As was the case with many photographers at the time, I began with black and white. But I didn’t see the world in black and white. I saw color all around me so I switched to Kodachrome 25 which, in my opinion, was the best film ever created. The only problem with slide film is that it doesn’t allow for working in the darkroom. One can’t make an image outside of the camera. What Kodachrome has allowed me to do, however, is to take a 30 or 40 year old image and “re-present” it, as Ansel Adams would say, in my digital darkroom.
I see photography as a form of alchemy; the gold is the image. First there is the picture. Then the magic begins. Sometimes in the camera, at other times in the darkroom. It’s what Ansel Adams talked about when he says the photographer ‘makes’ or ‘re-presents’ the picture.
I took this picture in a small village in India in 1979 with Kodachrome 25 slide film. Note how well the film has held up.
It was the man who captured my attention, not only because of how time had written itself across his face and the painted turquoise wall behind him, but because of the heavy burlap bag filled with goods he had just purchased from that small village store. It was a very hot day, but that hadn’t deterred him from making the journey on his bicycle over unpaved dusty village roads that are covered with rocks often dislodged by vehicles and farmers herding their cattle. Snakes are always out and about sunning themselves. The distance he had to cover to get here is unknown.

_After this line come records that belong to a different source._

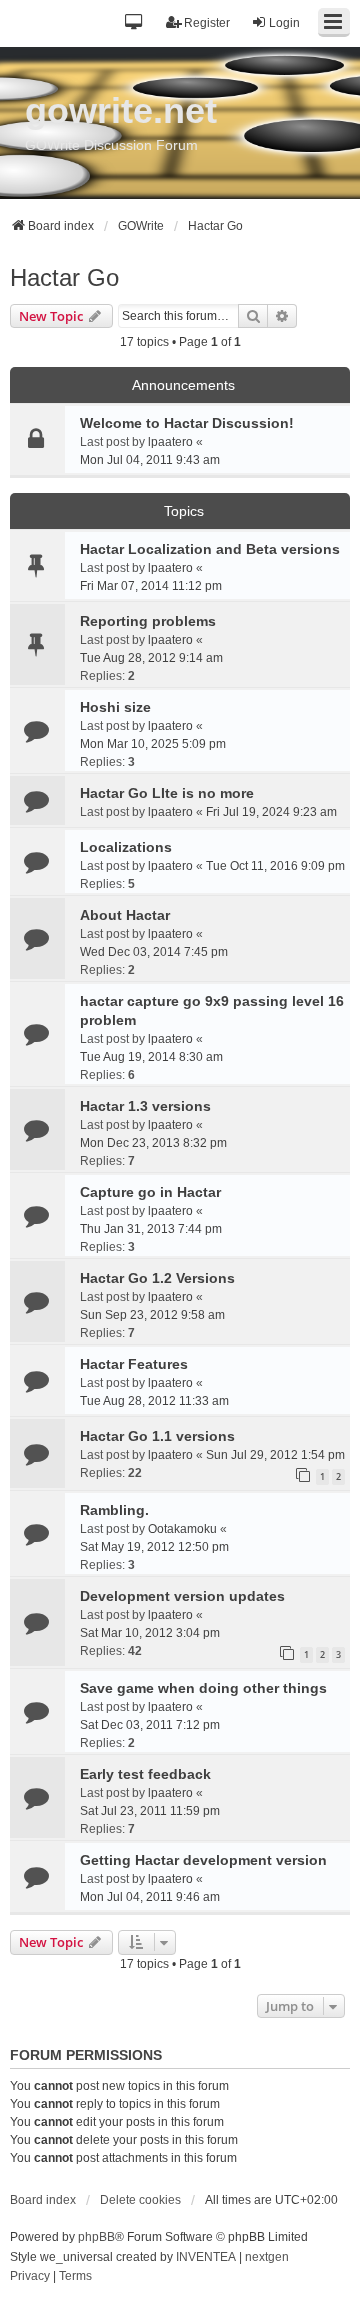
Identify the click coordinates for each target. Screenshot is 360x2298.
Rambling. (114, 1510)
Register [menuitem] (207, 23)
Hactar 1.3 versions (145, 1106)
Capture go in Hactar (150, 1192)
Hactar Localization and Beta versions (210, 549)
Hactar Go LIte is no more (167, 793)
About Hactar (125, 915)
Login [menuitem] (284, 23)
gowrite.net (121, 110)
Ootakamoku (182, 1529)
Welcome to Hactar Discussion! (187, 423)
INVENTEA (206, 2257)
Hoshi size (115, 707)
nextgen (267, 2257)
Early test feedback (145, 1774)
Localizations (126, 847)
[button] (134, 23)
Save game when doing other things (203, 1688)
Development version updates (182, 1596)
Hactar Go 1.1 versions (157, 1436)
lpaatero (170, 442)
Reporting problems (148, 621)
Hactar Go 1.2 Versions (157, 1278)
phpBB (96, 2237)
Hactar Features (134, 1364)
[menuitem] (30, 2277)
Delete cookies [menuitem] (140, 2200)
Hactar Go (64, 277)
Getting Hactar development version (203, 1860)
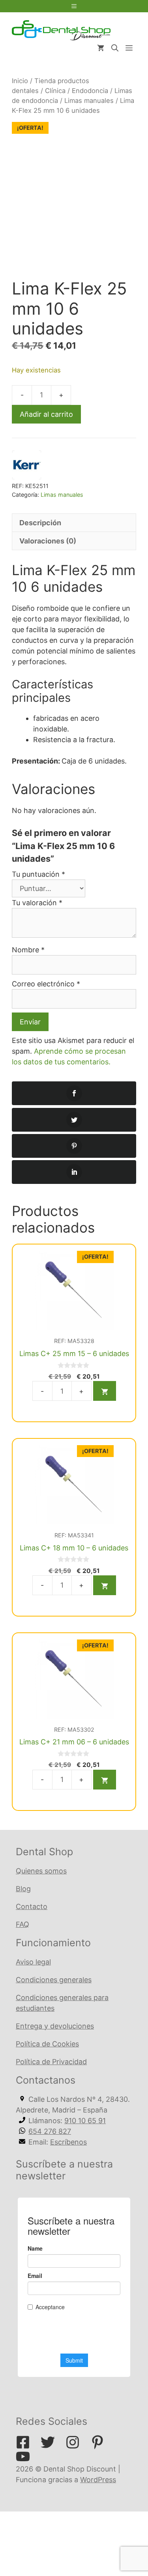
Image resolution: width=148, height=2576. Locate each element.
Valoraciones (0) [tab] (47, 541)
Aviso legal (33, 1962)
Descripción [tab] (40, 523)
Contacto (31, 1906)
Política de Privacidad (51, 2061)
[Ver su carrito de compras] (101, 48)
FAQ (22, 1924)
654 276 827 (49, 2131)
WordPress (98, 2479)
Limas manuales (89, 100)
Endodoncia (90, 91)
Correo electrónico (46, 984)
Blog (23, 1889)
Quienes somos (41, 1871)
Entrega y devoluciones (55, 2026)
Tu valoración (37, 903)
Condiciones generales (54, 1980)
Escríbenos (68, 2142)
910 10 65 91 (85, 2120)
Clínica (55, 91)
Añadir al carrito (46, 414)
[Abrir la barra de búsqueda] (115, 48)
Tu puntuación (38, 874)
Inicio (20, 81)
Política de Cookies (47, 2044)
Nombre (28, 950)
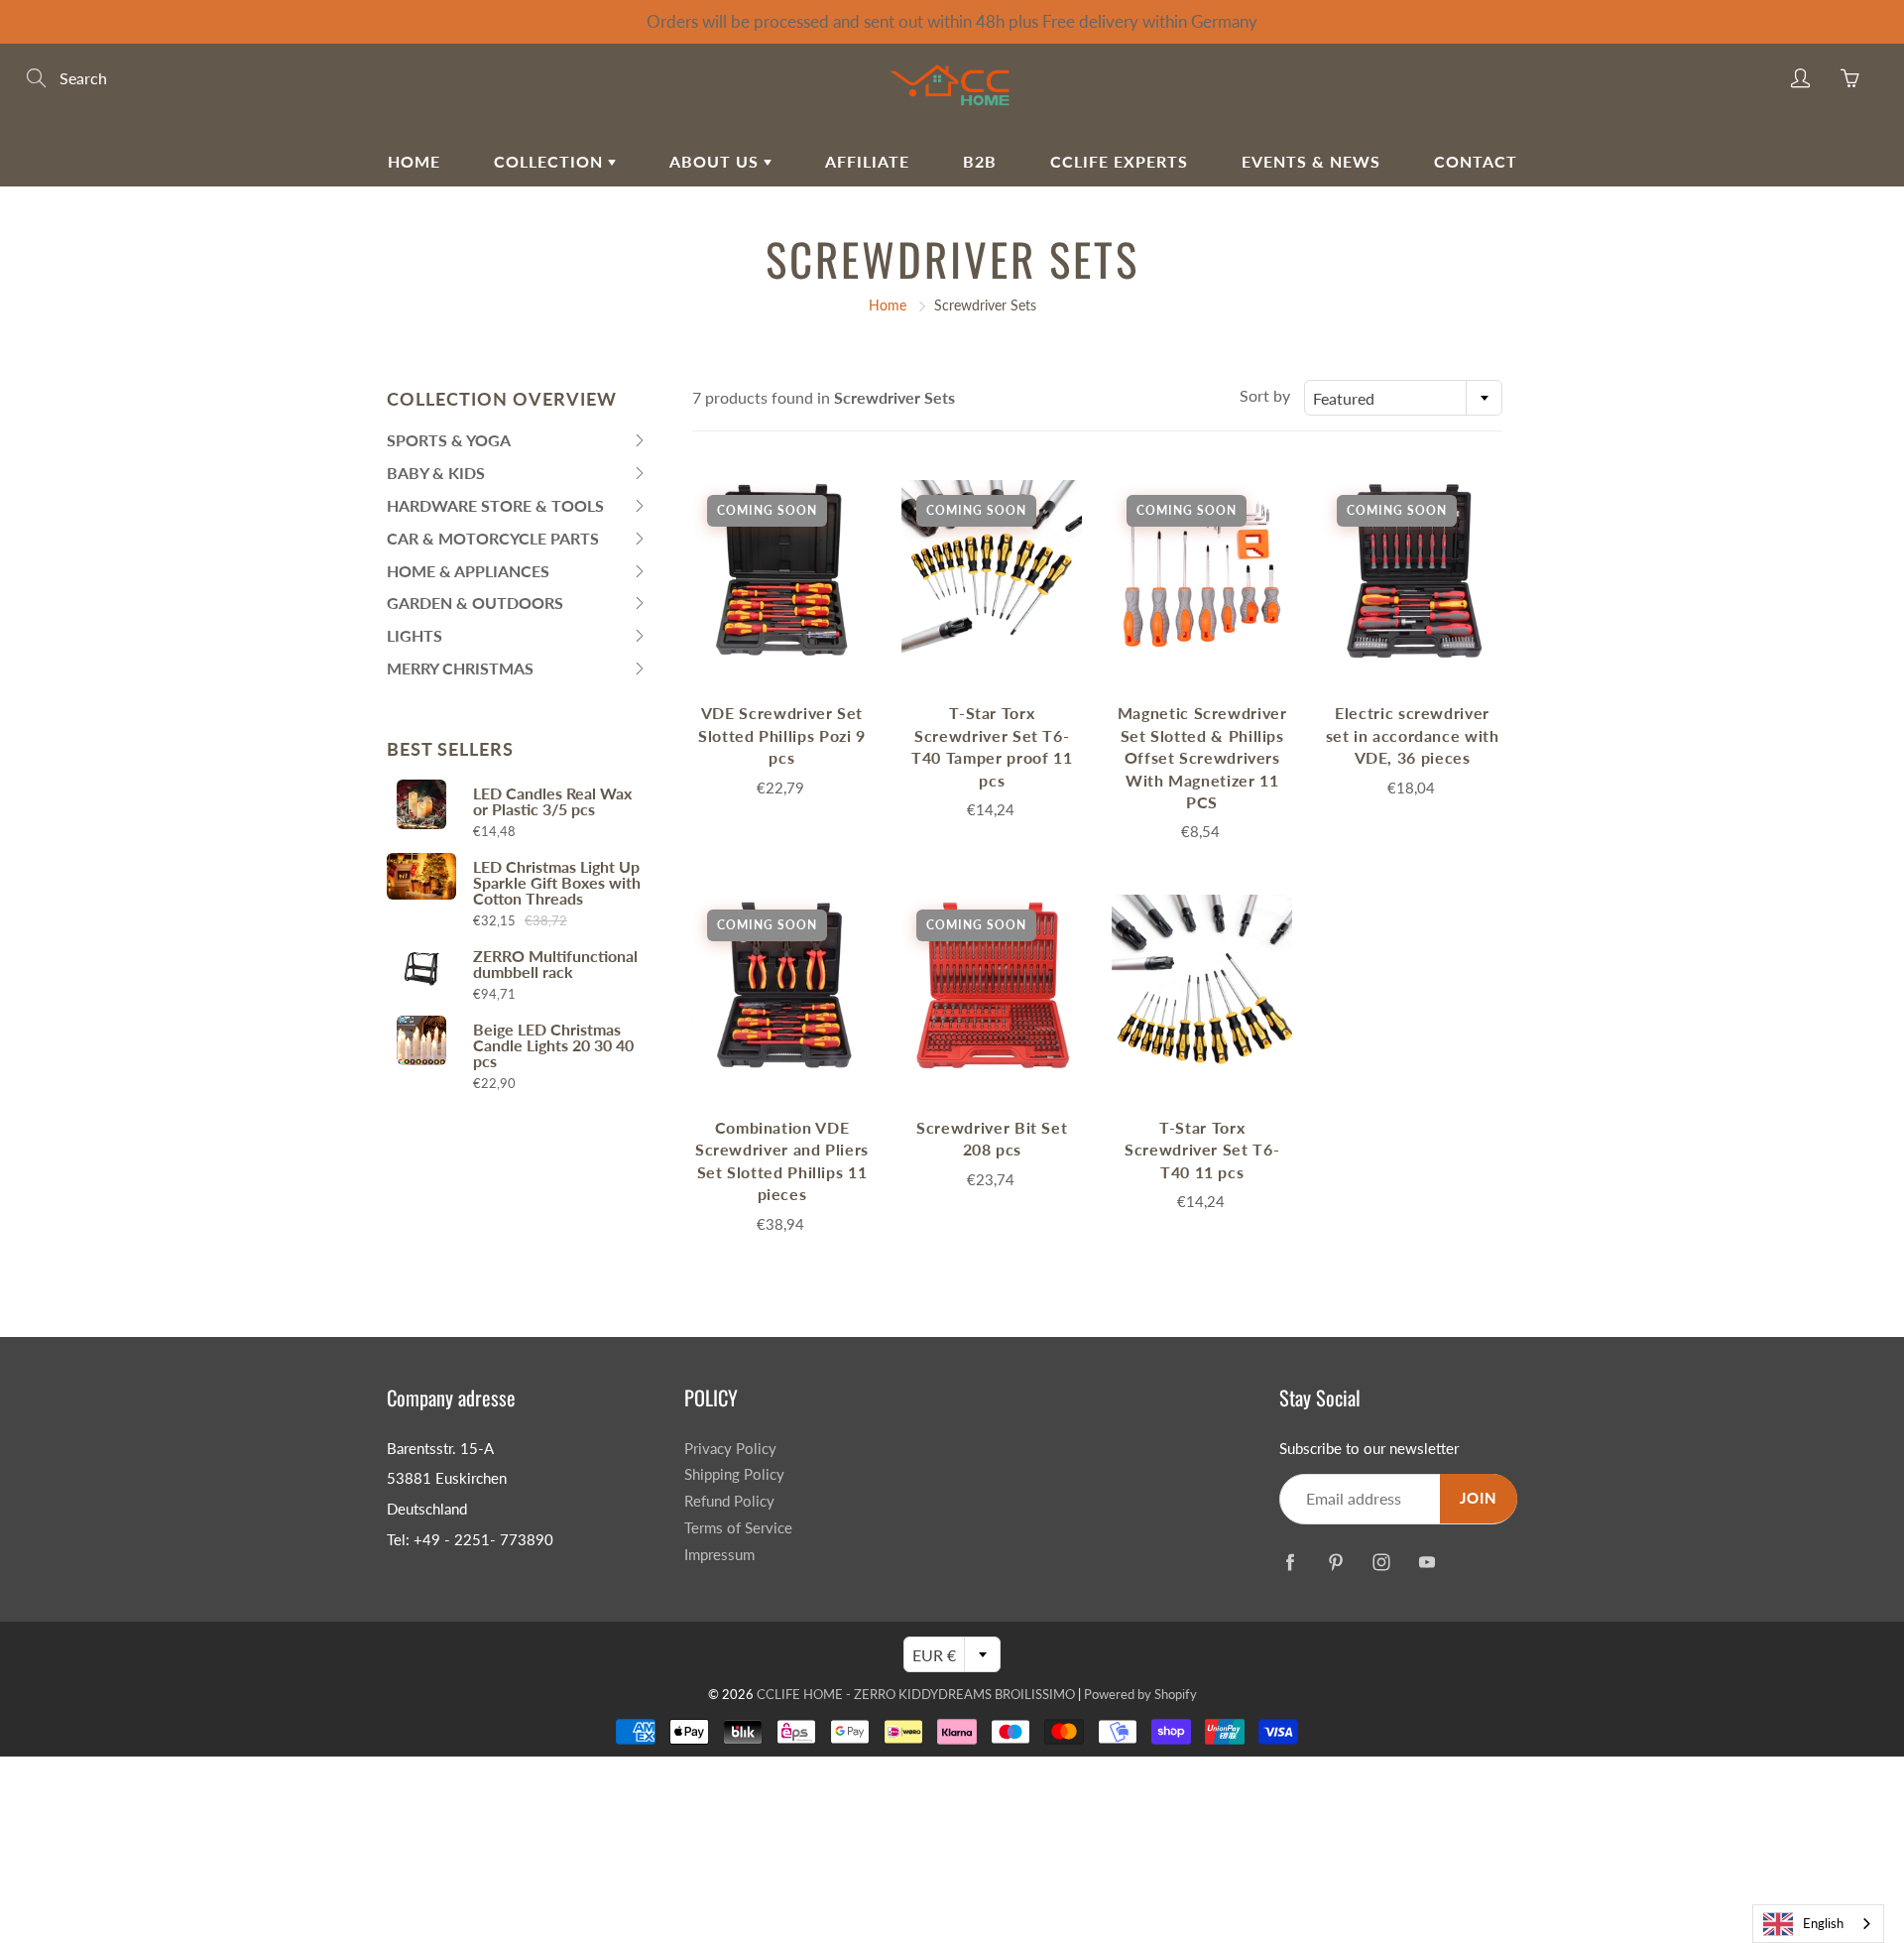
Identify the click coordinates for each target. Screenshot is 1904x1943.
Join (1478, 1498)
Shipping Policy (734, 1474)
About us (716, 161)
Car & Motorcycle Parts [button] (493, 542)
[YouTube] (1426, 1561)
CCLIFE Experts (1119, 161)
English (1823, 1923)
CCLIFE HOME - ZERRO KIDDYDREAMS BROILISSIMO (916, 1694)
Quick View (781, 569)
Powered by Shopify (1140, 1694)
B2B (980, 161)
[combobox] (1403, 398)
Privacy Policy (730, 1448)
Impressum (719, 1554)
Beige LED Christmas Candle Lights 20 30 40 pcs (553, 1045)
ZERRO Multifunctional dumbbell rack (555, 964)
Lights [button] (426, 639)
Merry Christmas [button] (460, 672)
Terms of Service (738, 1527)
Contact (1475, 161)
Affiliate (867, 161)
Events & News (1311, 161)
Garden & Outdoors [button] (475, 606)
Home (414, 161)
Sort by (1265, 395)
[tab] (517, 441)
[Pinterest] (1335, 1561)
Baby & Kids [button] (436, 476)
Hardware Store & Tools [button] (495, 509)
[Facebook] (1289, 1561)
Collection (551, 161)
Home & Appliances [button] (468, 574)
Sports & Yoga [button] (449, 443)
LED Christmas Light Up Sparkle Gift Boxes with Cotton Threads (557, 883)
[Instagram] (1381, 1561)
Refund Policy (729, 1501)
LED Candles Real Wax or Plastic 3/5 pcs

Forty years later, with the help of my digital darkroom, I have re-presented the image. By removing the glare from the wall and the man’s kurta and then by adding scratches, the image takes on a painterly quality.
My intention is not to create a signature, recognizable style. Within each image I sense a tone or feeling or color that needs to be extracted and made more subtle or exaggerated, and that is how I work. The changes are intuitive and personal, as are the subjects I select. I like to follow Walt Whitman’s way of thinking:
“Do I contradict myself? Very well, then I contradict myself. I am large, I contain multitudes.”